Psalm 139 (New Living Translation)
1 O Lord, you have examined my heart
and know everything about me.
2 You know when I sit down or stand up.
You know my thoughts even when I’m far away.
3 You see me when I travel
and when I rest at home.
You know everything I do.
4 You know what I am going to say
even before I say it, Lord.
5 You go before me and follow me.
You place your hand of blessing on my head.
6 Such knowledge is too wonderful for me,
too great for me to understand!7 I can never escape from your Spirit!
I can never get away from your presence!
8 If I go up to heaven, you are there;
if I go down to the grave, you are there.
9 If I ride the wings of the morning,
if I dwell by the farthest oceans,
10 even there your hand will guide me,
and your strength will support me.
11 I could ask the darkness to hide me
and the light around me to become night—
12 but even in darkness I cannot hide from you.
To you the night shines as bright as day.
Darkness and light are the same to you.13 You made all the delicate, inner parts of my body
and knit me together in my mother’s womb.
14 Thank you for making me so wonderfully complex!
Your workmanship is marvelous—how well I know it.
15 You watched me as I was being formed in utter seclusion,
as I was woven together in the dark of the womb.
16 You saw me before I was born.
Every day of my life was recorded in your book.
Every moment was laid out
before a single day had passed.17 How precious are your thoughts about me, O God.
They cannot be numbered!
18 I can’t even count them;
they outnumber the grains of sand!
And when I wake up, you are still with me!19 O God, if only you would destroy the wicked!
Get out of my life, you murderers!
20 They blaspheme you;
your enemies misuse your name.
21 O Lord, shouldn’t I hate those who hate you?

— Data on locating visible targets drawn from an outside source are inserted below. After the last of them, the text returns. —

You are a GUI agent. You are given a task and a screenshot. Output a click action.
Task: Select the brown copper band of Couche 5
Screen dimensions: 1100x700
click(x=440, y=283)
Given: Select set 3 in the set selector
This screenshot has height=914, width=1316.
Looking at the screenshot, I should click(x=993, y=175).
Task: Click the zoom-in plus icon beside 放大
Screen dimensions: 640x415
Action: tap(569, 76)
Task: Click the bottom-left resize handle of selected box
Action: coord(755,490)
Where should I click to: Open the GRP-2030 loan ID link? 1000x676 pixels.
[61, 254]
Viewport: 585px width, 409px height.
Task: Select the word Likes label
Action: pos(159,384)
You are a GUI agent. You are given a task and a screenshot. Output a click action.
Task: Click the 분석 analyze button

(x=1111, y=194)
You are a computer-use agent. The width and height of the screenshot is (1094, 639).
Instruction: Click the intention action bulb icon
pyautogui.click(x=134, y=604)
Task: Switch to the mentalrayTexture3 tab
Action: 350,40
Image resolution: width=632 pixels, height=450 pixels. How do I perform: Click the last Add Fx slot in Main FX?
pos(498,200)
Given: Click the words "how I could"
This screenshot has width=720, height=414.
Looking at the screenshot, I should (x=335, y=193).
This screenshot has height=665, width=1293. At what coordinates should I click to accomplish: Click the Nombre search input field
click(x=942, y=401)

Shouldn’t I despise those who oppose you?
22 Yes, I hate them with total hatred,
for your enemies are my enemies.23 Search me, O God, and know my heart;
test me and know my anxious thoughts.
24 Point out anything in me that offends you,
and lead me along the path of everlasting life.
After I prayed and read God’s Word, my mind was renewed. Hope returned. The miracle of life was renewed and His presence settled over me. Friend, that is the only way I know to stop the painful loop.
Romans 12:2 says, “Let God transform you into a new person by changing the way you think.” That’s why I keep saying: it’s not about stopping the thoughts; it’s about redirecting them. Transformation doesn’t come from trying harder—it comes from surrendering your thoughts to the One who already knows them.
Psalm 139 ends with the invitation I still pray: “Search me, God… know my anxious thoughts… lead me in the way everlasting.” That’s renewal. That’s how we live the day we’re actually living, one surrendered thought at a time.
For the full teaching and all the scriptures read aloud, press play below to listen to Episode 219 of The Grief Mentor Podcast:
“When Grief Replays the Hardest Moments — How to Reframe Pain With God’s Word.”
If you want tools that help you renew your mind one thought at a time—with Scripture and the presence of God—book a 1:1 Grief Mentor Session. We’ll start exactly where you are and invite Jesus into your thoughts. Click the link in the show notes or visit thegriefmentor.com.
Friend, I know these thoughts can feel like a wave you’ll never recover from. God is already in that moment. He knows the thought before it forms, the tear before it falls, the ache before you can name it. When your mind starts to wander back to the hardest parts of your story, invite Him in. Not always to remove the pain, but to be with you in it—to bring light where darkness tries to hide.
When we bring it out of the dark and lay it at His feet, that is where renewal begins. Let that be the thought that begins your day.